Increasing interest in applying large language models (LLMs) to medicine is due in part to their impressive performance on medical exam questions. However, these exams do not capture the complexity of real patient–doctor interactions because of factors like patient compliance, experience, and cognitive bias. We hypothesized that LLMs would produce less accurate responses when faced with clinically biased questions as compared to unbiased ones. To test this, we developed the BiasMedQA dataset, which consists of 1273 USMLE questions modified to replicate common clinically relevant cognitive biases. We assessed six LLMs on BiasMedQA and found that GPT-4 stood out for its resilience to bias, in contrast to Llama 2 70B-chat and PMC Llama 13B, which showed large drops in performance.
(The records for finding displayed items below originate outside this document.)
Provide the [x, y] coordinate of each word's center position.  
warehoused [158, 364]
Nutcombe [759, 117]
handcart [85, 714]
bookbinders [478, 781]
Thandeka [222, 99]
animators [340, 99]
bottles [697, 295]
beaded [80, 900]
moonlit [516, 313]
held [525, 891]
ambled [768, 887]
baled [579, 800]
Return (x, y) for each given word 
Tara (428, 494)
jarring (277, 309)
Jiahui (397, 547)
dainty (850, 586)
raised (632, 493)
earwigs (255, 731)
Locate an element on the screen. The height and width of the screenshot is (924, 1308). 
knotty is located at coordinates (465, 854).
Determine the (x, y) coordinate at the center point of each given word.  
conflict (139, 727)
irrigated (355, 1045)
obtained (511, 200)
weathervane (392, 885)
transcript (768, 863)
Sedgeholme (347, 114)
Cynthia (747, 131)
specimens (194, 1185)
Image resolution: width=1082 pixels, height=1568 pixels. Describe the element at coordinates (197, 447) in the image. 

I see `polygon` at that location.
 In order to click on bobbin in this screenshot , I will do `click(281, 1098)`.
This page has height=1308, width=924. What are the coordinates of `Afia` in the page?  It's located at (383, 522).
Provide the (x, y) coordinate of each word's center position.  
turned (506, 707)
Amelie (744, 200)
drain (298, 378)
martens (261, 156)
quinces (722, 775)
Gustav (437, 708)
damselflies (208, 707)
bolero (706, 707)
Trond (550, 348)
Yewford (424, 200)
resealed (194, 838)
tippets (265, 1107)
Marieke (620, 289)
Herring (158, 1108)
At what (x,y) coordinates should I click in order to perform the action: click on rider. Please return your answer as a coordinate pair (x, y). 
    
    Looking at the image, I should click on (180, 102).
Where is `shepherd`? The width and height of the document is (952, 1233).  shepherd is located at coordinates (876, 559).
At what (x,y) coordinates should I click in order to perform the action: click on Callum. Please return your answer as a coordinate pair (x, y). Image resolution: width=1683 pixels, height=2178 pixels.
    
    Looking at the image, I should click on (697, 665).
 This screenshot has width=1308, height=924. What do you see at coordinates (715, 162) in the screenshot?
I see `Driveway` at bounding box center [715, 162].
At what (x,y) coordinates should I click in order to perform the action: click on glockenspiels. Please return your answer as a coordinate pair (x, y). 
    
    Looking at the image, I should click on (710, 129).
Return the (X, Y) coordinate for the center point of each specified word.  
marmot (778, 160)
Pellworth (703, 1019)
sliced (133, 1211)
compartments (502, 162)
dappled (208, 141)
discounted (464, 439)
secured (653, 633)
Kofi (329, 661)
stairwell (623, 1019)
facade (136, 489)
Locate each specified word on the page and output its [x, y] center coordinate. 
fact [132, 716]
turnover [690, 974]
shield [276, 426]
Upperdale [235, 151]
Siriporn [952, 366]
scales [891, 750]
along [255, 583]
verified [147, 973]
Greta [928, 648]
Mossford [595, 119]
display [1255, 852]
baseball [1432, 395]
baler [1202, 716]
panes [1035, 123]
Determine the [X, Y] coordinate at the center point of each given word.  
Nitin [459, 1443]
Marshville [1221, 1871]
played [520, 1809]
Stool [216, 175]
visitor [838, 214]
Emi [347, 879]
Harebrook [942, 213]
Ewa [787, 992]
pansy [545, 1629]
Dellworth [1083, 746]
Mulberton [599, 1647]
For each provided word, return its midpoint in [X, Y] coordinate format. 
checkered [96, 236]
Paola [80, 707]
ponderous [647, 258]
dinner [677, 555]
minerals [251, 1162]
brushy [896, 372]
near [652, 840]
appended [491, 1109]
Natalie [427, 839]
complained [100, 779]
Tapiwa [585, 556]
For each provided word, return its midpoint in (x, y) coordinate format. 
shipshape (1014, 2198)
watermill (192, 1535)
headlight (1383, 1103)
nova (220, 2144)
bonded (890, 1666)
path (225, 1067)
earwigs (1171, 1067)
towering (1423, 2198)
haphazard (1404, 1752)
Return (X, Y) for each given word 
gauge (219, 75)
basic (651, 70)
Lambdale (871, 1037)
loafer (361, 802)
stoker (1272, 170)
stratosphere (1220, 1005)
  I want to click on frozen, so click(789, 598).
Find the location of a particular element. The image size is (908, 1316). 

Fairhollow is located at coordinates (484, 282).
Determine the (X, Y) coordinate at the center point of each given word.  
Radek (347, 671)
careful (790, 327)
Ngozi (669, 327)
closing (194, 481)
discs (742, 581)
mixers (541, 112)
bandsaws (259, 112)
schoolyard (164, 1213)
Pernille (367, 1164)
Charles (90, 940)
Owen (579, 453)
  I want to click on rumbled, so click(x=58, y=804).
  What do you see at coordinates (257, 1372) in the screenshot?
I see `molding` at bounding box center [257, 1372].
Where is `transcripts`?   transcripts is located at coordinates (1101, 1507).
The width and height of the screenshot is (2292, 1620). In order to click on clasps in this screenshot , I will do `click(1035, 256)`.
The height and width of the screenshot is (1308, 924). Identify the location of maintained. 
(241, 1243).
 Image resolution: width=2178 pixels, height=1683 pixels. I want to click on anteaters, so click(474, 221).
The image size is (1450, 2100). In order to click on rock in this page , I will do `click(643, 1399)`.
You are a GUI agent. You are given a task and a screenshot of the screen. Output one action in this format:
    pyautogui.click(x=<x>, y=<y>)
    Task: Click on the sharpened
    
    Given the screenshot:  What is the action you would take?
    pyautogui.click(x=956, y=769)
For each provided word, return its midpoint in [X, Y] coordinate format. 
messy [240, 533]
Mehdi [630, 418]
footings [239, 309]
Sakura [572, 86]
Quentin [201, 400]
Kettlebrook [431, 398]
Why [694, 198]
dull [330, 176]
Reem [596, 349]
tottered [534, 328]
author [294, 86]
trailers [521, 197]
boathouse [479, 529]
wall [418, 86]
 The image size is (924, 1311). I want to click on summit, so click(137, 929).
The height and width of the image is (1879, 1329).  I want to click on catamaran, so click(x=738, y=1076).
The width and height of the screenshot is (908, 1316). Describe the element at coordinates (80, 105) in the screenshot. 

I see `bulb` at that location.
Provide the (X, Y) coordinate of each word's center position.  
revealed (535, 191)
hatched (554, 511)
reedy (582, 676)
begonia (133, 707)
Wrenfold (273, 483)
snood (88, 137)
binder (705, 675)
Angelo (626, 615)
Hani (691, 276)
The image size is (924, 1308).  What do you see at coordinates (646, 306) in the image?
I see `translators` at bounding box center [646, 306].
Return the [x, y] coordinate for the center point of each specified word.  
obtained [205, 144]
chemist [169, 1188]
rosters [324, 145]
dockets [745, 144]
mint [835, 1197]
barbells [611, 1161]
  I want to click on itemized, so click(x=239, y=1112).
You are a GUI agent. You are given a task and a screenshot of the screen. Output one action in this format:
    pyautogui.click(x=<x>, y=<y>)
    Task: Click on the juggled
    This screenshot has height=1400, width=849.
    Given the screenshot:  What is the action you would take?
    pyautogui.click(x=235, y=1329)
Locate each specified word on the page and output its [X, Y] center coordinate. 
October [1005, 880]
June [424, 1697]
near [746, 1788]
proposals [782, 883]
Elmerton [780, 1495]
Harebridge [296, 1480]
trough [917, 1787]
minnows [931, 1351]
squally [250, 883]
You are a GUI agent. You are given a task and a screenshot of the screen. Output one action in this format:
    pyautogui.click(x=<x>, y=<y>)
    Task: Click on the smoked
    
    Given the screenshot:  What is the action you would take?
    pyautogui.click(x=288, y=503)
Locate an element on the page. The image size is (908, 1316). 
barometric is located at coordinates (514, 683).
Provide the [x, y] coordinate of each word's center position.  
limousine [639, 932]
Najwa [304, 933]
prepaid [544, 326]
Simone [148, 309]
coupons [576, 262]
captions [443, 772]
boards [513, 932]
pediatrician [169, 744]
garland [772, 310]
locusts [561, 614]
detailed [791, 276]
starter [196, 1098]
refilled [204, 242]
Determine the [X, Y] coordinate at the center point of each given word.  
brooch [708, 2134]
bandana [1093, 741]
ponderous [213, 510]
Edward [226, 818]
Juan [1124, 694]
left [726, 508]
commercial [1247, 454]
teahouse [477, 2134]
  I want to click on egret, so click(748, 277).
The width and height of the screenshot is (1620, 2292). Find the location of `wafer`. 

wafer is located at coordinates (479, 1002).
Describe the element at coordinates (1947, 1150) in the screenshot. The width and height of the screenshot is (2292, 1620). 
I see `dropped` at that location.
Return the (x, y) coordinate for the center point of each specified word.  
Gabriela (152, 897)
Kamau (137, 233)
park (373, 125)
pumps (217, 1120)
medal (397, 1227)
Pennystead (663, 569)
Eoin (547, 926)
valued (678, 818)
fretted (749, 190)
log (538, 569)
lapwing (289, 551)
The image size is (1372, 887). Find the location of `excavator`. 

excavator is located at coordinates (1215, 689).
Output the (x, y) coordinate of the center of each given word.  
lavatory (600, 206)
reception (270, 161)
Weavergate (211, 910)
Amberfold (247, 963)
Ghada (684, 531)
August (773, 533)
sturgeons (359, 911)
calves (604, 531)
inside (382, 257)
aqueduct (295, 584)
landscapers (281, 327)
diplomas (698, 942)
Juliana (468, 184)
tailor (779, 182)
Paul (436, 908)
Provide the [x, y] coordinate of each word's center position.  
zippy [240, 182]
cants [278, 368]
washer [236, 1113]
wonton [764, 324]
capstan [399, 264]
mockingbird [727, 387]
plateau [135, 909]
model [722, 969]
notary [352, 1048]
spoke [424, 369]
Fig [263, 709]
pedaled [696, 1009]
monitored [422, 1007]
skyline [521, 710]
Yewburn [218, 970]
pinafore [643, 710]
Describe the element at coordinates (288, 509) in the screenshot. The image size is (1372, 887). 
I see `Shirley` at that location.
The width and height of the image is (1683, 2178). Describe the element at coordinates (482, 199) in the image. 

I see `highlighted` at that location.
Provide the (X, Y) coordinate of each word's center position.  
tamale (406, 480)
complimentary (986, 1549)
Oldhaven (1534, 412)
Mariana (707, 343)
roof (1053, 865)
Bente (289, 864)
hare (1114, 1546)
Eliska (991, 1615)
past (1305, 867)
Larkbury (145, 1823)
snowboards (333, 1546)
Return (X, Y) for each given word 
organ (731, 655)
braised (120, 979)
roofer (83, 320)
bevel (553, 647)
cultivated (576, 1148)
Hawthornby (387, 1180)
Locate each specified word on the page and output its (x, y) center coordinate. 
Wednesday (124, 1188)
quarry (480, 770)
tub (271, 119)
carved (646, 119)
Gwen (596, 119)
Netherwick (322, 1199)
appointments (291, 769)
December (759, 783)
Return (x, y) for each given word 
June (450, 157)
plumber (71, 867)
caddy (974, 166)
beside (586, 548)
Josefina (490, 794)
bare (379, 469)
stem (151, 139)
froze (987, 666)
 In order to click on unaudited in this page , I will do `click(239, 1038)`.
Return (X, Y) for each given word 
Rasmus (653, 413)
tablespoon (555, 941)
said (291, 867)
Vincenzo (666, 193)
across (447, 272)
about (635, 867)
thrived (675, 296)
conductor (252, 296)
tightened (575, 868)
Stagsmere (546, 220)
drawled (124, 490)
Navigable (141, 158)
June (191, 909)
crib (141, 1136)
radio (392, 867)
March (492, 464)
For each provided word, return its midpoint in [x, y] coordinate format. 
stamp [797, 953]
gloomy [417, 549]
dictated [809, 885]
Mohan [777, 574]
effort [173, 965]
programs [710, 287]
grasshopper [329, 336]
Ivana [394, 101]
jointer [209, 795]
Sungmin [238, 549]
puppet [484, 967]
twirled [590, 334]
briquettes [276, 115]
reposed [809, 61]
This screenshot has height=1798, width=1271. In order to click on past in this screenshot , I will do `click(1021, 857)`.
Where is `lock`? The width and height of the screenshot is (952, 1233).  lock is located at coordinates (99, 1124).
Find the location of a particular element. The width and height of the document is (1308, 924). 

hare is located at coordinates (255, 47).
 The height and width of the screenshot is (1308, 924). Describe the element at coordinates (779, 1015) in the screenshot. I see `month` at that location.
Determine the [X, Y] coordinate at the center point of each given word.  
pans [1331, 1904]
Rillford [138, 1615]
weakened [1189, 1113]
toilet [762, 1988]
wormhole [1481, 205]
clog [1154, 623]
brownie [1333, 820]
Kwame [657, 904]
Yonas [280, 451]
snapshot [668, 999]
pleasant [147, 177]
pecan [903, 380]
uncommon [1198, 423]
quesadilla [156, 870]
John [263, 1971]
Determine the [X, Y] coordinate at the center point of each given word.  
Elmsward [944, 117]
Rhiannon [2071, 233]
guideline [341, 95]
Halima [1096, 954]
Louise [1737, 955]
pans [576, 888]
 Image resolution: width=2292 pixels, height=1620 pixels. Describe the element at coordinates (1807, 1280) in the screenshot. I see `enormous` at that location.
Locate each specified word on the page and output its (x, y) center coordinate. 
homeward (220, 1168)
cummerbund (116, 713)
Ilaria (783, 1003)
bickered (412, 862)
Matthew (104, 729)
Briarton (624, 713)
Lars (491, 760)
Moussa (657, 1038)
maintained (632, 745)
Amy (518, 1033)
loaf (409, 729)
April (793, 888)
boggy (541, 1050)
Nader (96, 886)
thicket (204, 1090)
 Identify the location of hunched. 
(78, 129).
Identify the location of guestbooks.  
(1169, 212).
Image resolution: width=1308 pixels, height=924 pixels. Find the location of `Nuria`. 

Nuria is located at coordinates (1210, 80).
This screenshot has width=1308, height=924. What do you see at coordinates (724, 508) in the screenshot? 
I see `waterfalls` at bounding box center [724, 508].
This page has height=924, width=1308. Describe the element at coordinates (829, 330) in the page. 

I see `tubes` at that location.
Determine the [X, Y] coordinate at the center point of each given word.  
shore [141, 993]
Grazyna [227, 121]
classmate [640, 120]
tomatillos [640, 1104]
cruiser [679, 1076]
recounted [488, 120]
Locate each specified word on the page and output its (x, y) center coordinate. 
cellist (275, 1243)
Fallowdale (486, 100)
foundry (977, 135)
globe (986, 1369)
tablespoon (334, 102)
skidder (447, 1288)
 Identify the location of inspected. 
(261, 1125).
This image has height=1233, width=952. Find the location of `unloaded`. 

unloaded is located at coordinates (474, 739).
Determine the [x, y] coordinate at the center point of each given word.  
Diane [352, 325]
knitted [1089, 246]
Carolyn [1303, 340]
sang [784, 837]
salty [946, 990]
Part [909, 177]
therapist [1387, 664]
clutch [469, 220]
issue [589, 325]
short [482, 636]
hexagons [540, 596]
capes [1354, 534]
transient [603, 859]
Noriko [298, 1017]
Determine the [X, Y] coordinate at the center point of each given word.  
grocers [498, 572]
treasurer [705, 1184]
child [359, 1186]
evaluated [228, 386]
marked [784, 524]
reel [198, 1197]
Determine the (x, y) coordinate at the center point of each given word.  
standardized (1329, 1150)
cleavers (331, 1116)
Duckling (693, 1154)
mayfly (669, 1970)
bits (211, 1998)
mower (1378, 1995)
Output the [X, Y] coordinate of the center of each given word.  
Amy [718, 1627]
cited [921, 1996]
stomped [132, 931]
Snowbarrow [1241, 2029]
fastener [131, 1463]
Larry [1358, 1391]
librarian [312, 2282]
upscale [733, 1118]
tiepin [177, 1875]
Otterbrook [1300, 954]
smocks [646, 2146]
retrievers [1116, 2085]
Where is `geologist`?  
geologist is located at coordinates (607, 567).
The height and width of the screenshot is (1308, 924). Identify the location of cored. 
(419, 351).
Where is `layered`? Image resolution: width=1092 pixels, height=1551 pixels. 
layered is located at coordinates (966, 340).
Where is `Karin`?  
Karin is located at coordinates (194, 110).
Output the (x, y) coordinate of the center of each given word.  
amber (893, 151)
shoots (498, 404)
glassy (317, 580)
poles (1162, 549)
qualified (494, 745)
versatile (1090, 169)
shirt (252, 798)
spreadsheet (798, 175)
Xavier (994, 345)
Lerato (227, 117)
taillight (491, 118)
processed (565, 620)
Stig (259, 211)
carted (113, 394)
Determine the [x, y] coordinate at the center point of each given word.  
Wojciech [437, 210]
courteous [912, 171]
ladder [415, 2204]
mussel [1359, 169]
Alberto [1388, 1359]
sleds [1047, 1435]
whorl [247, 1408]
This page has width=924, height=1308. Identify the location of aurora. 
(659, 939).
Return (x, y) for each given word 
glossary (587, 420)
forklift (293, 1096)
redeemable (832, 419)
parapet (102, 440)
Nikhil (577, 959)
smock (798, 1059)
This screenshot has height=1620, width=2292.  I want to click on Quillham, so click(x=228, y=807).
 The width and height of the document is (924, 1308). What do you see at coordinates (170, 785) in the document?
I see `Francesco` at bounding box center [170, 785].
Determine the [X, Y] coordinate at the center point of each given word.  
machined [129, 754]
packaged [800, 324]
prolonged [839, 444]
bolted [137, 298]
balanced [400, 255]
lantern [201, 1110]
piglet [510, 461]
Additionally, we introduced three bias mitigation strategies, which improved but did not fully restore accuracy. Our findings highlight the need to improve LLMs’ robustness to cognitive biases, in order to achieve more reliable applications of LLMs in healthcare.



中文翻译:


医学语言模型中认知偏差的评估和缓解



人们对将大型语言模型 (LLMs,部分原因是它们在医学检查题中的出色表现。然而,由于患者依从性、体验和认知偏差等因素,这些检查并没有捕捉到真实患者与医生互动的复杂性。我们假设 LLMs面对无偏倚的问题时,LLMs 在面对临床偏倚的问题时产生的回答不太准确。为了测试这一点,我们开发了 BiasMedQA 数据集,其中包含 1273 个 USMLE 问题,经过修改以复制常见的临床相关认知偏倚。我们在 BiasMedQA 上评估了六个 LLMs,发现 GPT-4 因其对偏见的弹性而脱颖而出,相比之下,Llama 2 70B-chat 和 PMC Llama 13B 的性能大幅下降。此外,我们引入了三种偏差缓解策略,这些策略提高了但并未完全恢复准确性。我们的研究结果强调了需要提高 LLMs 对认知偏差的鲁棒性,以便在医疗保健中实现 LLMs。